Cette chasse aux sorcières, menée alors que la tristement célèbre affaire du pédophile Dutroux en Belgique était toujours fraîche dans les mémoires, a donné lieu à une série de bavures, mais surtout, insiste-t-il, «au travestissement de la vérité». Par exemple, l'enquêteur qui avait conclu à l'absence de preuves contre les suspects n'a étrangement jamais été appelé à témoigner. L'interrogatoire d'un des fils Marécaux a mené à des conclusions byzantines.
«Il a fini par avouer que, parfois, en jouant avec son père, dans le chahut, il avait déjà senti son zizi. Cet enfant, je le connais, il a travaillé sur le film. Il faut savoir qu'il n'avait même pas 10 ans à l'époque. Il avait vu ses parents disparaître dans une voiture, menottés. Il a été placé en famille d'accueil chez des inconnus. Sa grand-mère est morte. Il a connu le commissariat, un endroit assez stressant, qui n'a rien de Disneyland. Plus tard dans l'enquête, cette déclaration est devenue : "Mon papa me masturbait tous les dimanches." Comment ça se fait?»

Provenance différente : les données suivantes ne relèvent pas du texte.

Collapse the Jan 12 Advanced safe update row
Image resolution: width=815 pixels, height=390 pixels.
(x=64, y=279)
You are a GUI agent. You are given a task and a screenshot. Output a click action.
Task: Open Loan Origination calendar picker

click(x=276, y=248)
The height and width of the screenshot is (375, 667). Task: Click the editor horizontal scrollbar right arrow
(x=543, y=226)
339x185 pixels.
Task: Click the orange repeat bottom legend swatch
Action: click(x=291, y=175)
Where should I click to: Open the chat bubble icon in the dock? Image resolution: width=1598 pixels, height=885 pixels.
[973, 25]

Torreton est incapable de comprendre qu'en fin de compte, une fois la poussière retombée, le juge Burgaud ait pu obtenir une promotion. «Il travaille maintenant à Paris. Il a reçu une admonestation, soit la plus petite réprimande dans la profession. Il a pourtant été l'un des juges les plus nuls de l'histoire de France en instruisant à charge chaque parole de victime comme parole d'Évangile.»
Perte de 27Â kilos
Perfectionniste, Torreton n'a pas hésité à pousser l'abnégation jusqu'à perdre 27 kilos en trois mois pour s'approcher au plus près de l'état physique de Marécaux après sa grève de la faim. Son producteur l'a sommé d'arrêter pour ne pas mettre sa santé en jeu.

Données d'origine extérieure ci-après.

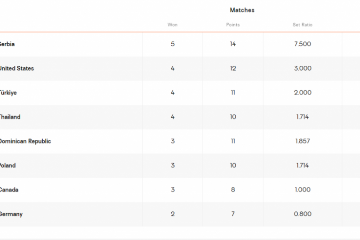Screen dimensions: 360x240
Task: Click the 1.857 set ratio value
Action: coord(303,141)
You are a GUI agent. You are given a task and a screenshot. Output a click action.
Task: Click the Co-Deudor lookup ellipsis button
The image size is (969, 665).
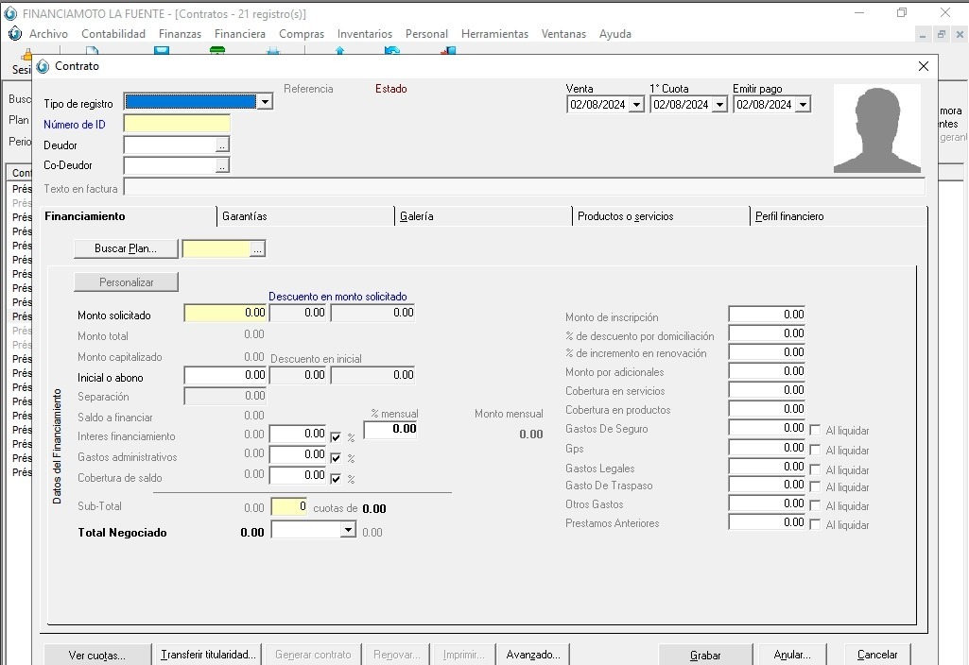[222, 165]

«J'étais si motivé par cette histoire et je voulais rendre compte de cette brutalité décrite dans le scénario. Physiquement, je me devais d'être dans cette brutalité. Moi, je n'avais rien à craindre. Je suis comédien, je suis payé pour ça. Je ne suis pas accusé, je ne suis pas en prison. Les gens me disent parfois que ça rend mal à l'aise de voir un comédien faire ça. C'est justement ce que je voulais, être dans ce malaise.»
Un homme brisé à jamais
Dans toute cette déplorable histoire, Torreton ne lance pas nécessairement la pierre aux médias, pas plus qu'il n'a perdu confiance dans la justice. «La presse n'a pas joué son rôle au début. J'aurais aimé qu'un journaliste digne de ce nom se dresse et clame une autre vérité. Mais c'est la justice qui a bafoué la présomption d'innocence. [...] Même si cette histoire donne froid dans le dos, ça reste une dérive; tous les jours, la justice fonctionne. Si vous mettez un mauvais pilote dans un avion et qu'il se plante, ça ne remet pas l'aéronautique en question pour autant.»

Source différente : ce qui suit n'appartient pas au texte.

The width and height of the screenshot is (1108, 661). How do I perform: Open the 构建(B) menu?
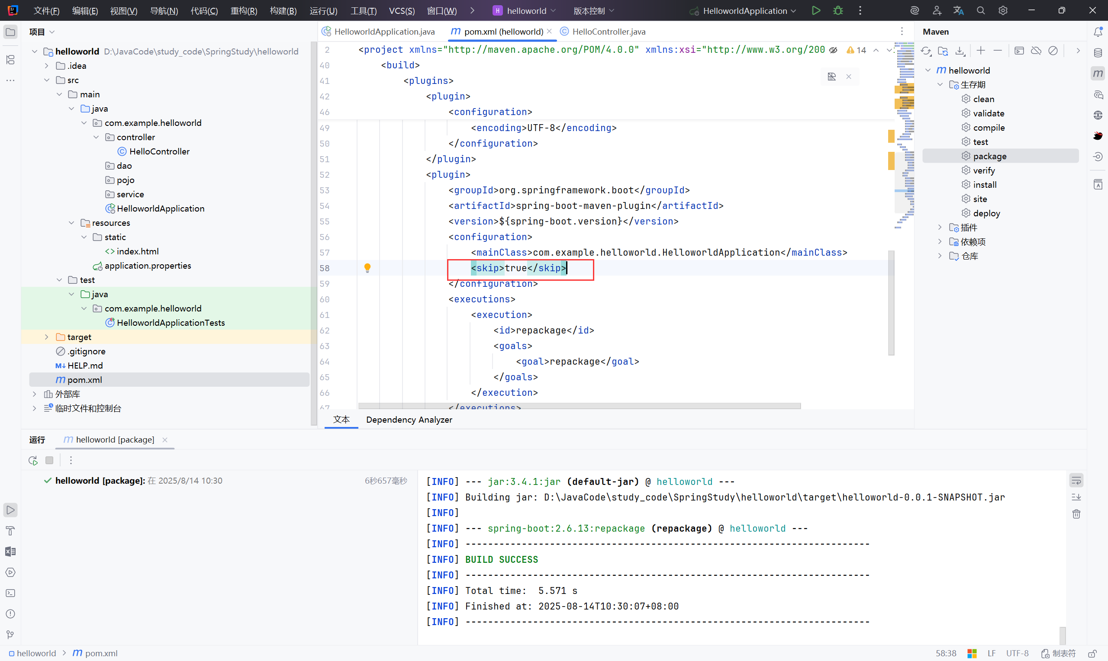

Torreton continue d'être en contact avec le véritable Alain Marécaux, un homme «brisé» qui ne sera plus jamais le même, forcément. L'argent versé par le gouvernement, un montant demeuré confidentiel, reste une mince consolation en regard de toutes ses souffrances. «C'est quelqu'un qui restera à jamais un acquitté d'Outreau. Quelqu'un qui va pleurer régulièrement jusqu'à la fin de sa vie. Sa famille a été détruite mais il a eu la force de rebondir. Il a repris son travail d'huissier, a rencontré quelqu'un et tente à nouveau une aventure familiale.»
Présumé coupable prend l'affiche le 27 janvier.
Le déplacement et le séjour du Soleil à Paris ont été payés par uniFrance.